DIRECTION:
Collect every line of the listing below that contains the word "agent". Copy each of those lines in full.

Entries on locating words and elements:
^^^^^^^^^^^^^^^^
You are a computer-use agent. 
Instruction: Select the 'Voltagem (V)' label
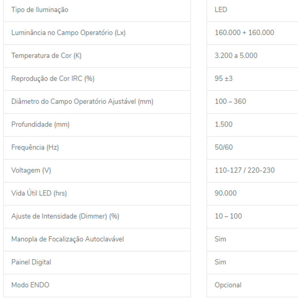(31, 171)
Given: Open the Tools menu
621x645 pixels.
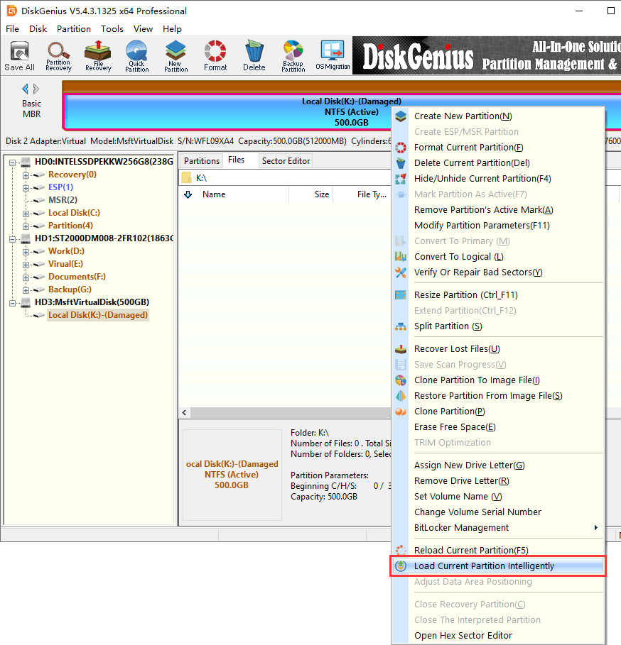Looking at the screenshot, I should tap(112, 29).
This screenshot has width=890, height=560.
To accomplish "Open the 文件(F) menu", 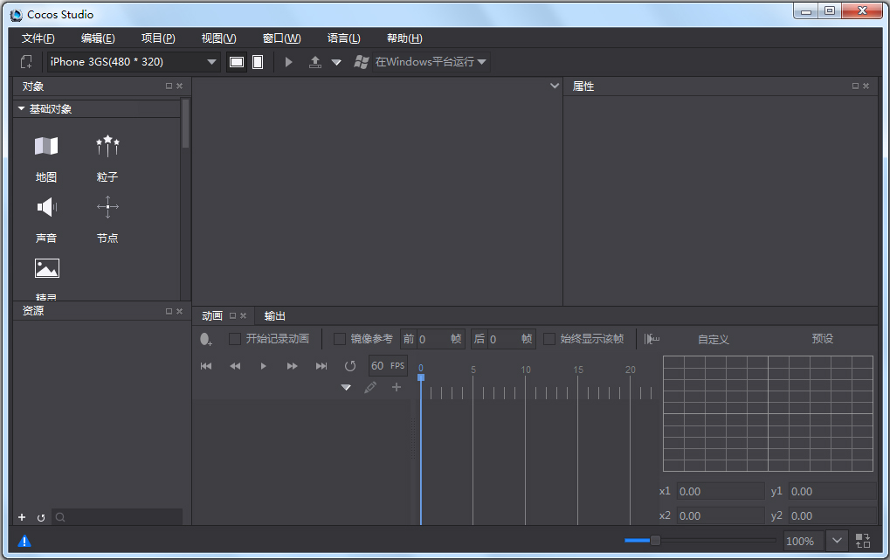I will tap(38, 38).
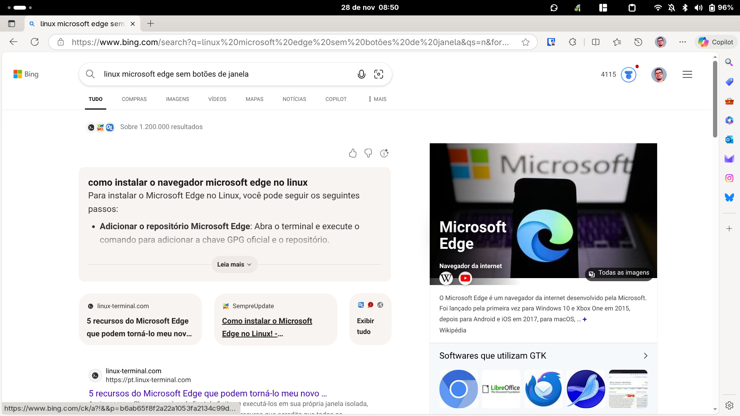The image size is (740, 416).
Task: Toggle notifications bell in system bar
Action: [x=671, y=8]
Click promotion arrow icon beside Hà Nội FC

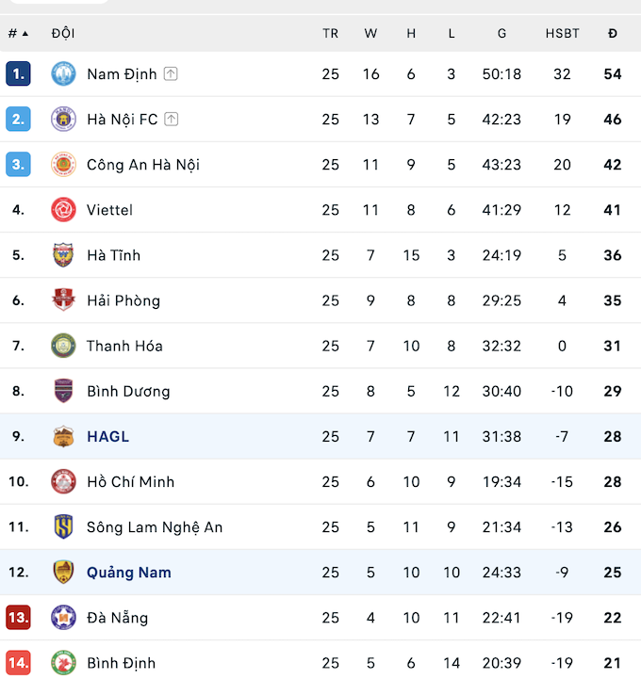172,119
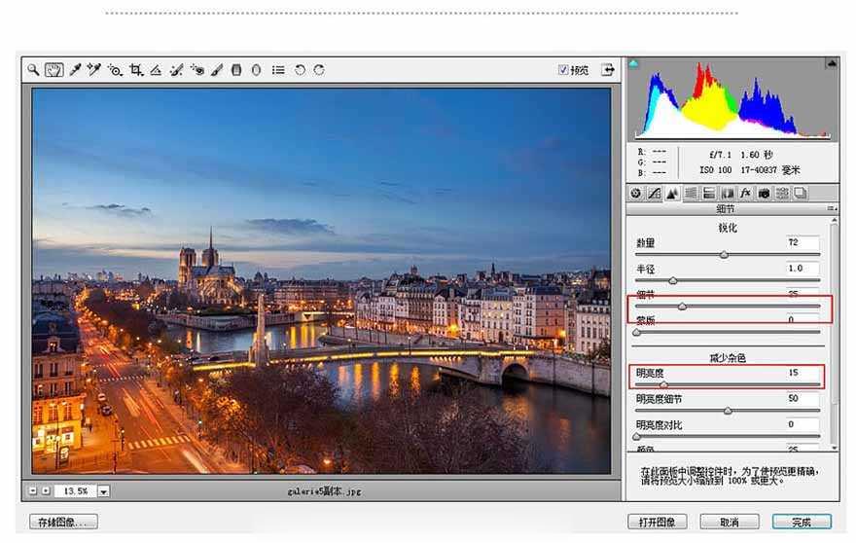
Task: Activate the Red Eye Removal tool
Action: [x=196, y=70]
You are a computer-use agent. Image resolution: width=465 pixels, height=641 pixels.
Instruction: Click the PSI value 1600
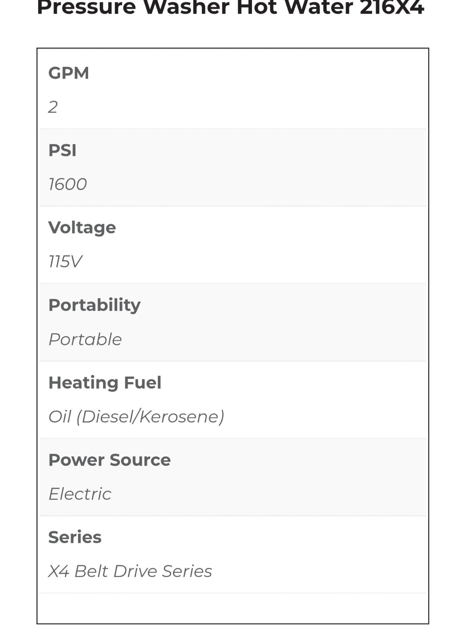click(x=67, y=184)
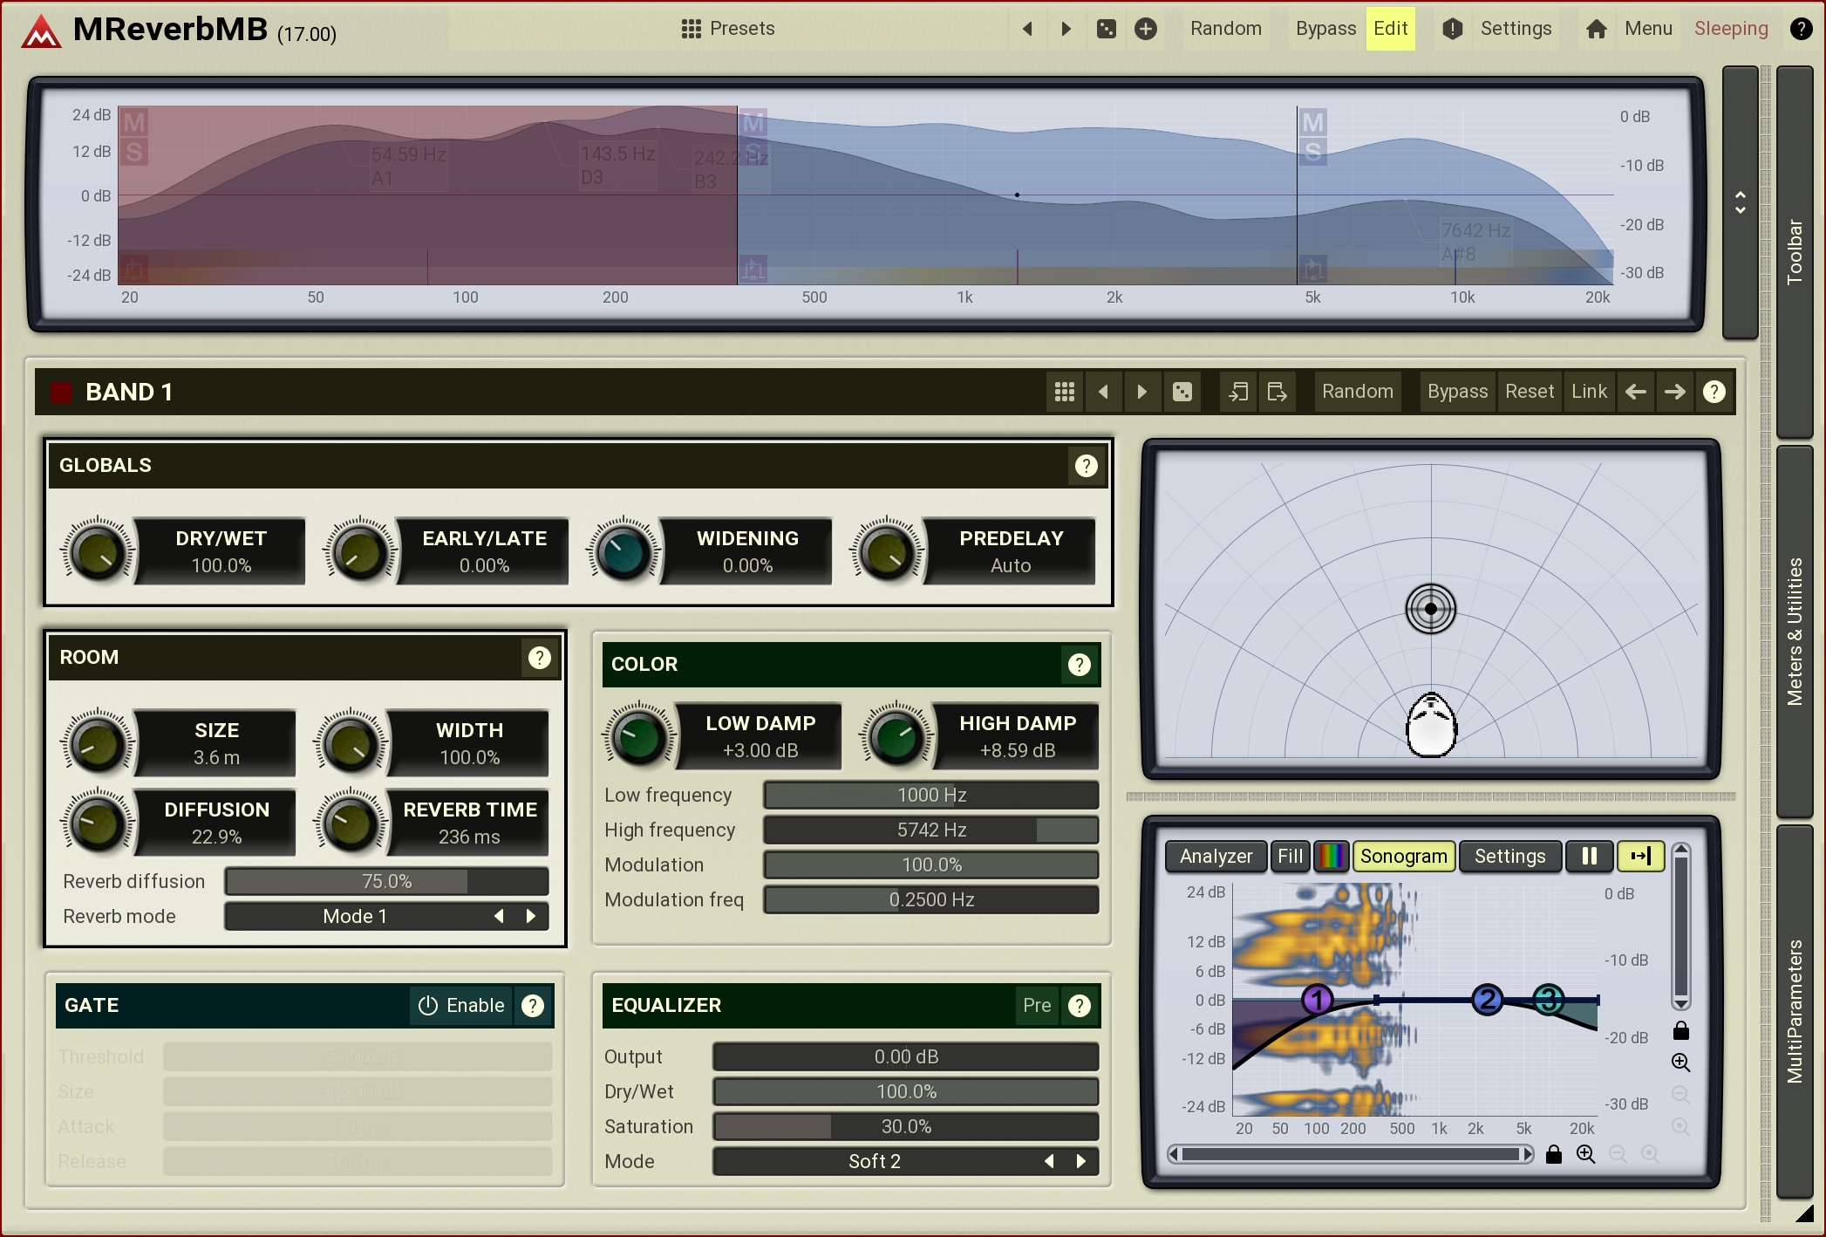The image size is (1826, 1237).
Task: Open the GLOBALS section help icon
Action: coord(1086,466)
^^^^^^^^^^^^^^^^
CORRECT RESULT:
You are a computer-use agent. 
You are a computer-use agent. Image resolution: width=465 pixels, height=641 pixels.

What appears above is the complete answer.